The notion that people were "participating" and "creating their own videos" was a kind of nice fiction that never took off, given the usual power curve. Maybe there is some Miro community somewhere still -- have you ever heard of it? But right around this time there was other competition even to Youtube -- Loic LeMeur's Seesmic, a video uploading and sharing site also steeped in betterworlding, but which had to morph into something different when the recession hit.
Miro -- or any other TV software -- didn't seem to be the world-changing ap that Kapor hoped for. Maybe because people keep persisting and downloading porn and illegal movies and don't create those earnest home-made films about workers and peasants and bringing in the harvest that he'd like to see.
PHONE HOME
There's more about Miro -- of the sort of story that will be all too familiar to Second Life users. It turned out that this lovely free and open software Miro had a backdoor in it, and had an installer of a program called OpenCandy which made "offers" -- but which also phoned home the user data.
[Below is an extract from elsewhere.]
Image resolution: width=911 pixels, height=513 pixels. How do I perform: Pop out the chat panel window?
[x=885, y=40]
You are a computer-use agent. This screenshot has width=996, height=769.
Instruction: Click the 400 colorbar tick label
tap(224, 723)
This predictably got the geeks hugely furious -- and if you scroll down through these old forums you will laugh out loud in recognition of the exact same kind of tap-dance steps that Emerald did in Second Life. Denial, evasion, then seemingly bold and frank admission as if it were normal -- and then incredulity in the open source community and the continued insistence that, well, something that goes in the registry and phones home is adware and spyware.
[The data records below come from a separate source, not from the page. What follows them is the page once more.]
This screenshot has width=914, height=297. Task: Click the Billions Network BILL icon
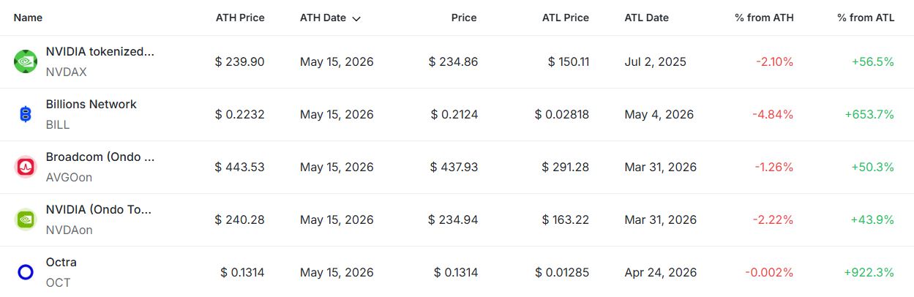(x=26, y=114)
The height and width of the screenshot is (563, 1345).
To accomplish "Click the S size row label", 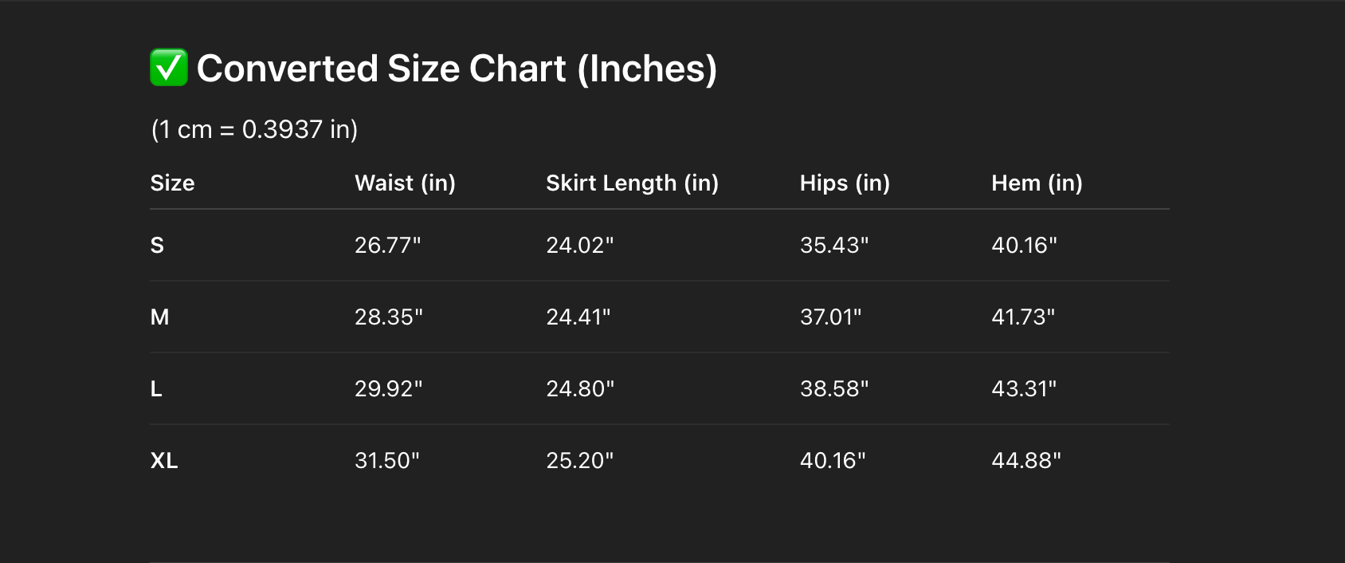I will [x=157, y=245].
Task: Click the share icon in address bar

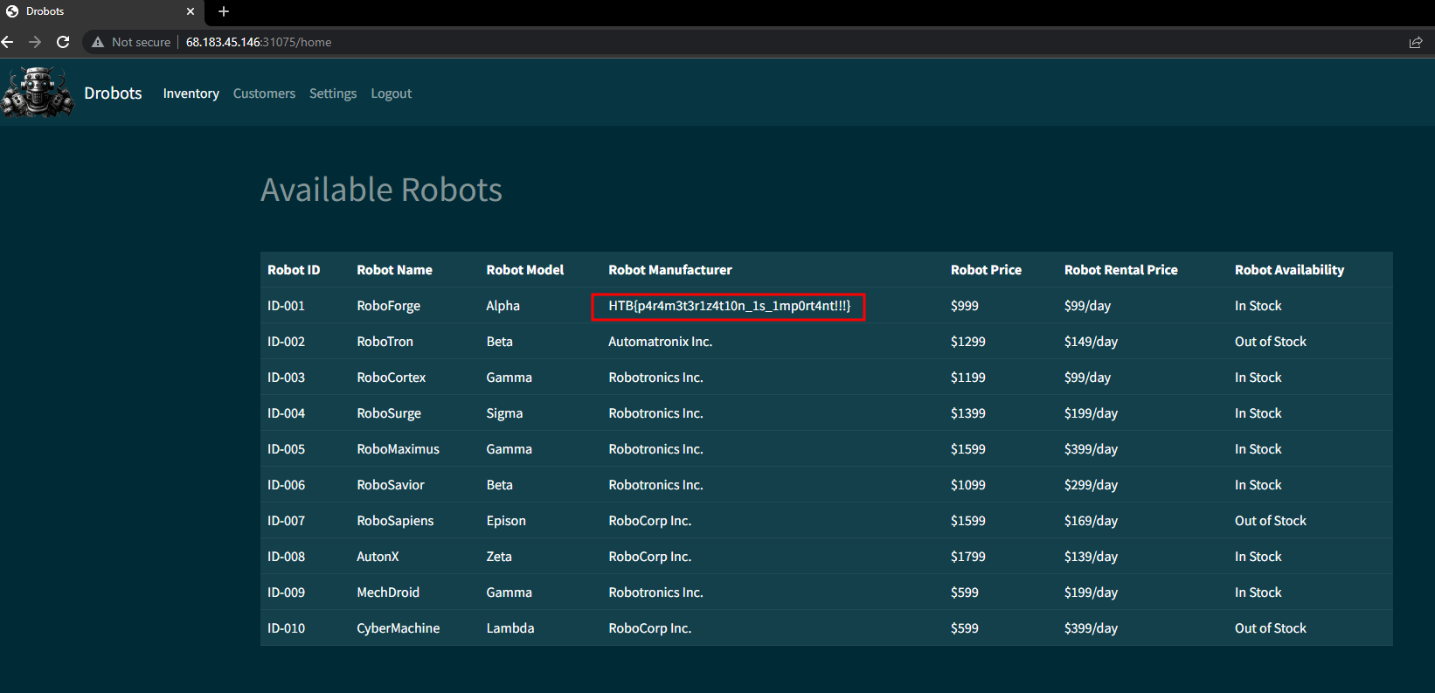Action: [x=1416, y=42]
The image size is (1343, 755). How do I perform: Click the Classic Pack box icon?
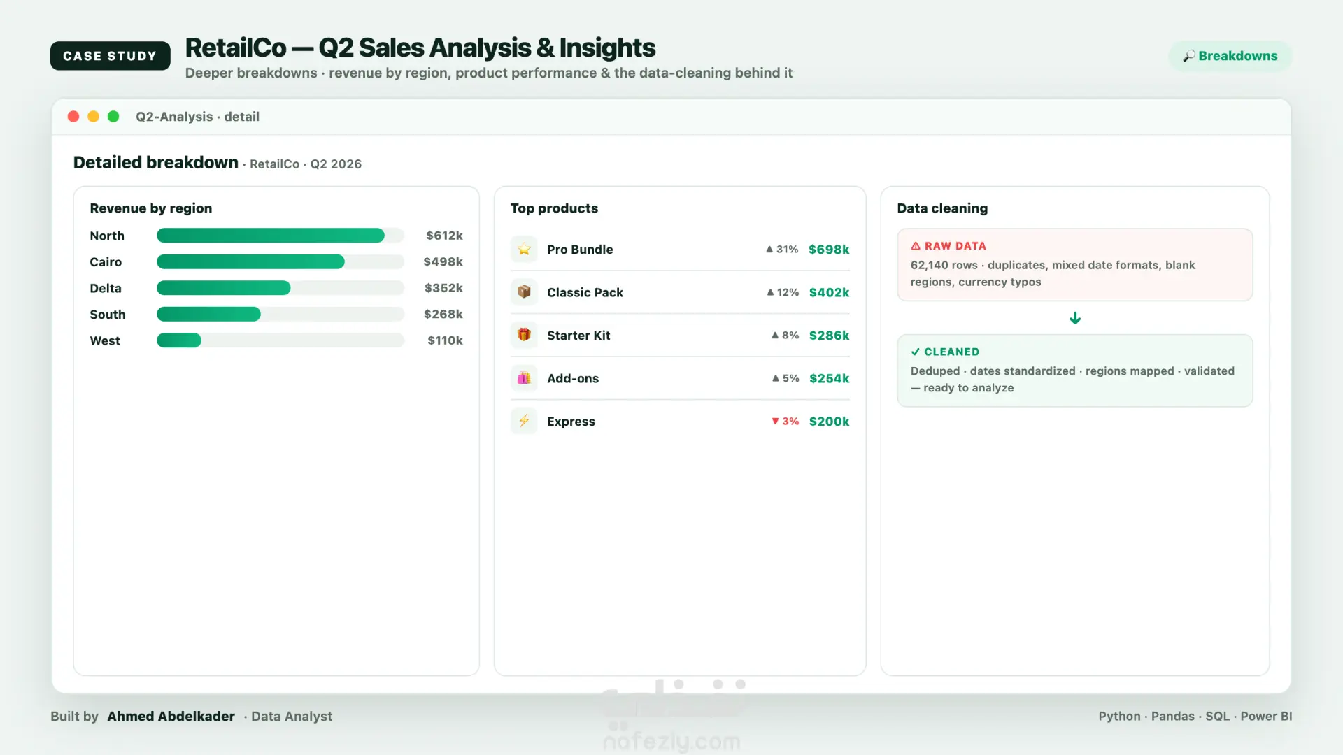tap(524, 292)
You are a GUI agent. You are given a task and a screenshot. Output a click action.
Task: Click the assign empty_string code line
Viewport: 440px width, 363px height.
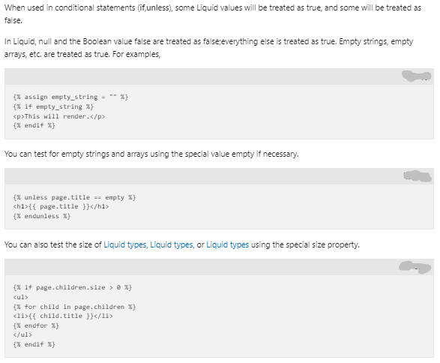point(70,98)
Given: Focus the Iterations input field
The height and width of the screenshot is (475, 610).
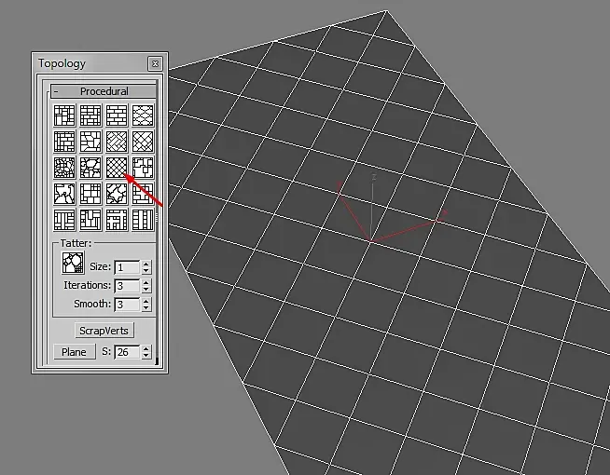Looking at the screenshot, I should click(x=127, y=286).
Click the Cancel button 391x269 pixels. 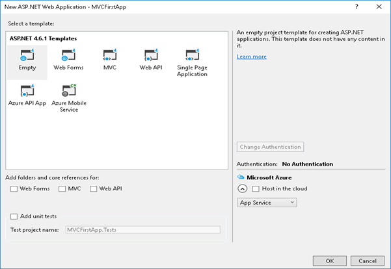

You know these guys just can't help grabbing the user data every time because that's the business model to sell the ads.
Today, it mainly seems to be used on scam sites as a free download alongside ads purporting to offer streaming sports TV.
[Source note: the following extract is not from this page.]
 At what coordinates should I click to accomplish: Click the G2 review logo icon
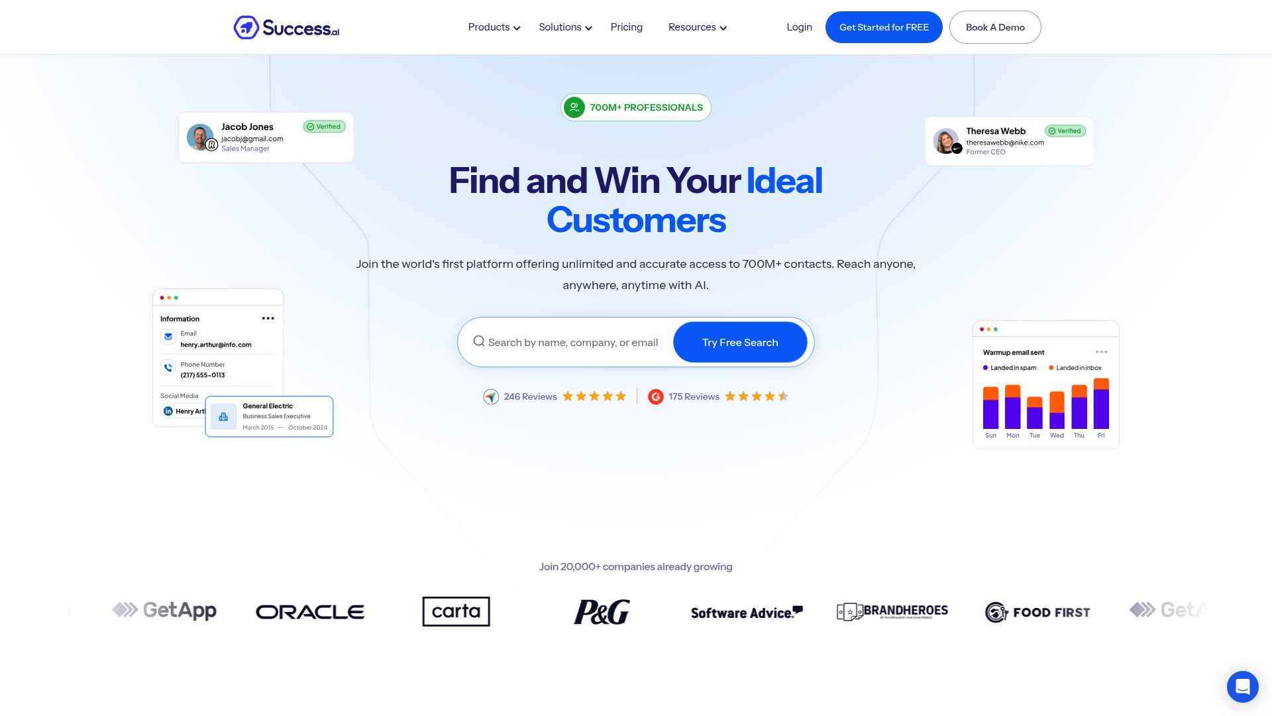(x=655, y=396)
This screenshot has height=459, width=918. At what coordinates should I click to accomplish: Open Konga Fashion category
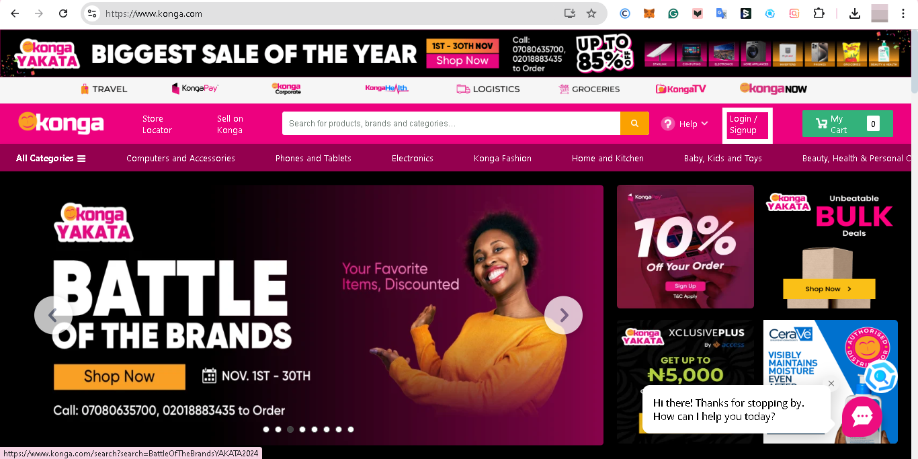coord(503,159)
SO WAS KAPOR REALLY BEHIND IT?
Kapor didn't have to personally micro-manage or orchestrate or even keep in touch with the anti-SOPA campaign per se beyond an occasional tweet update. He had already founded and funded organizations such as EFF and PCF to do this work enthusiastically and without prompting. Hamlet ne Linden Au tried to get Kapor and Rosedale to make a statement as Second Life founders -- he thought that would give it heft. Fortunately, they had the good sense not to risk offending their content-creating user base (although some of the SLuniverse.com regs were anti-SOPA in keeping with their lefty politics).
Back in February, I argued with Masnick and his fanboyz when they claimed there was "grassroots" campaigning around SOPA. As I put it (under my avatar name, Prokofy):
Of course they're astro-turfs! They are funded by wealthy former software coders and sellers like Mitch Kapor who made their fortunes from proprietary code and then got religion about open source after they could afford to do so. That's all it is. If these organizations and their paid networks didn't exist and normal debates could be held on the merits without the enormously amplified mindshare they have through the laplog tech press, it might be a fair fight. It's not.
yes, it was EFF and its networks, and those are whipsawed by Google. And all roads lead to Joi Ito and Mitch Kapor.